As the events of the past few days have shown us, life can be extremely unpredictable. This inevitably affects our finances as life seems to spiral at times. This is a prime example of the importance of an emergency fund. An emergency fund is a financial safety net that is used to cover unplanned expenses so that they don’t throw off your budget.

But an emergency fund is just that, money saved for an emergency. It isn’t intended to be used for irregular expenses or impulse purchases. It’s important to think of these funds as a separate stash of money for use only when a true emergency arises.

A good rule of thumb is to set aside enough money to cover 3-6 months of expenses. Of course, you can never have too much money set aside, but this is a great place to start for your initial emergency fund. Saving for a full 3-6 months of expenses can seem extremely daunting, but having a goal is a great place to start.

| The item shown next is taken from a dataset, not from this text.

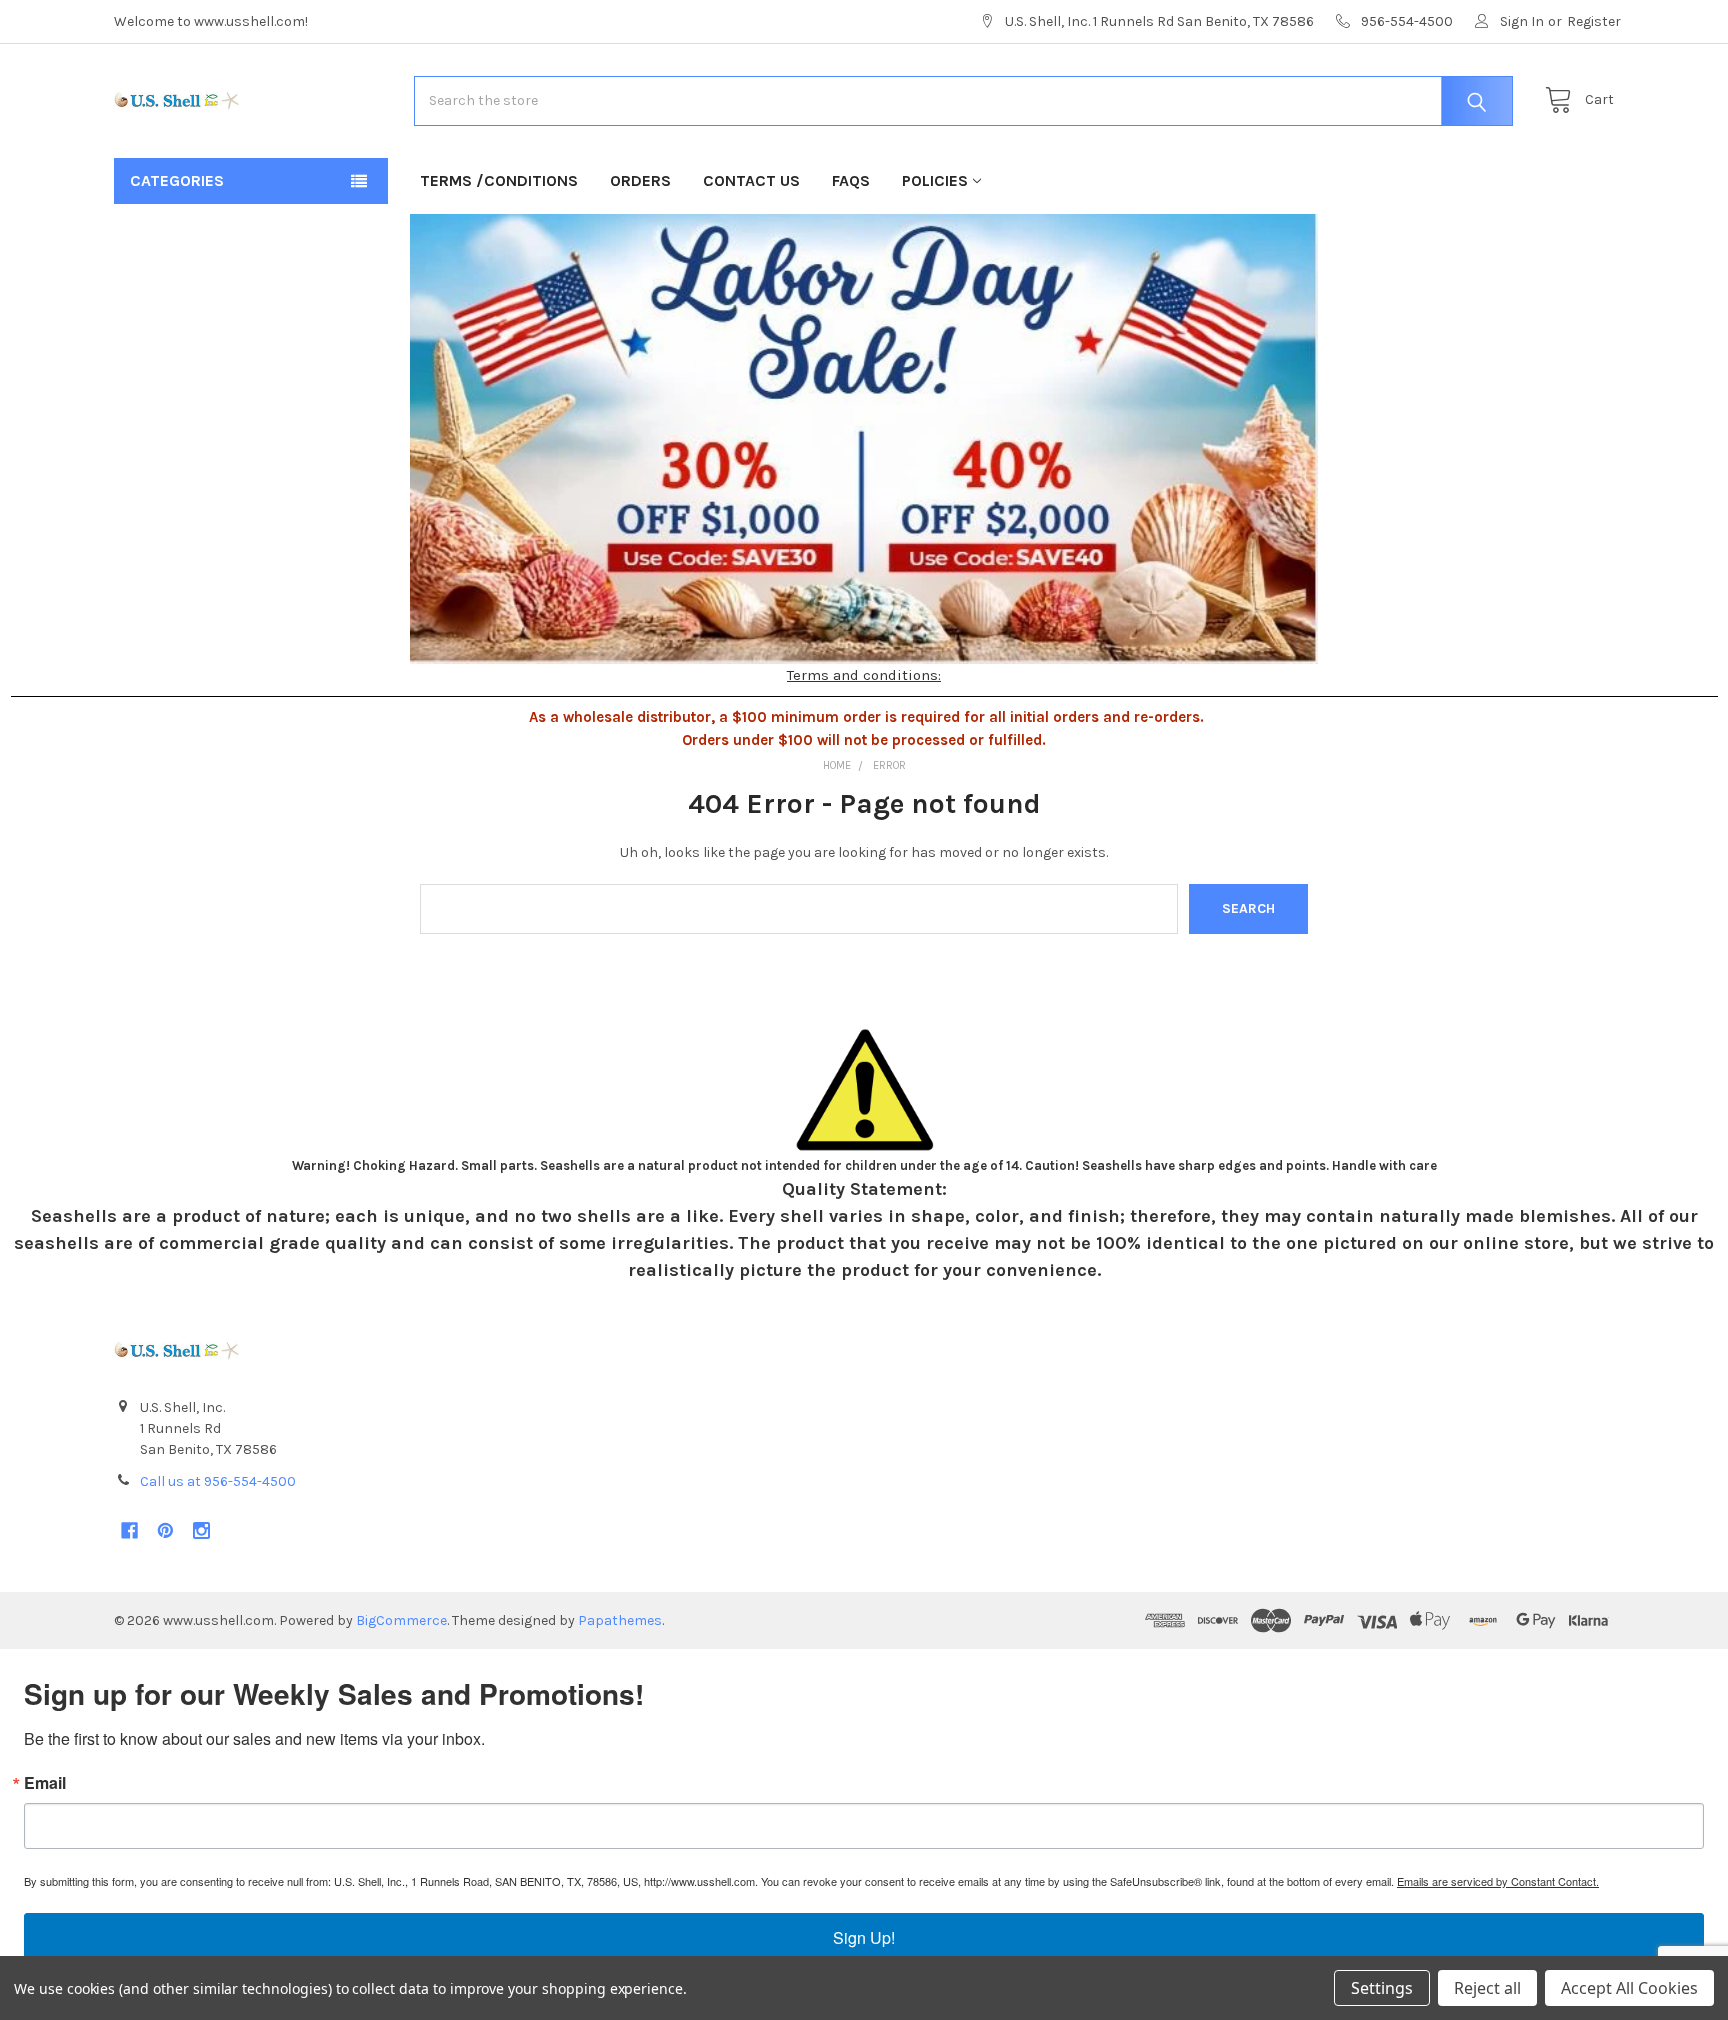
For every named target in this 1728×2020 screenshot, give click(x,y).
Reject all (1487, 1988)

To figure out how much you should set aside, you need to calculate your required monthly expenses, and then multiply it by the number of months you wish to save for. This amount need not include discretionary spending, only the expenses you are required to pay each month. Then find out how many months you plan to save and divide your required emergency fund by that number to figure out the amount you have to put away each month. If this is too much, adjust the monthly payment to see how many months you would need to save for to reach your goal.

Anything is better than nothing, and small savings does add up over time. Even $30/week will eventually get you a nice little stash, something you could easily add to over time. This amount could be kept in your primary bank account, but is better kept in a separate savings account to make sure it isn’t accidentally spent. Make sure it’s accessible for when you actually need it.

It isn’t always easy to sacrifice the money and time to build this fund, but there is no better way to protect yourself from the unexpected.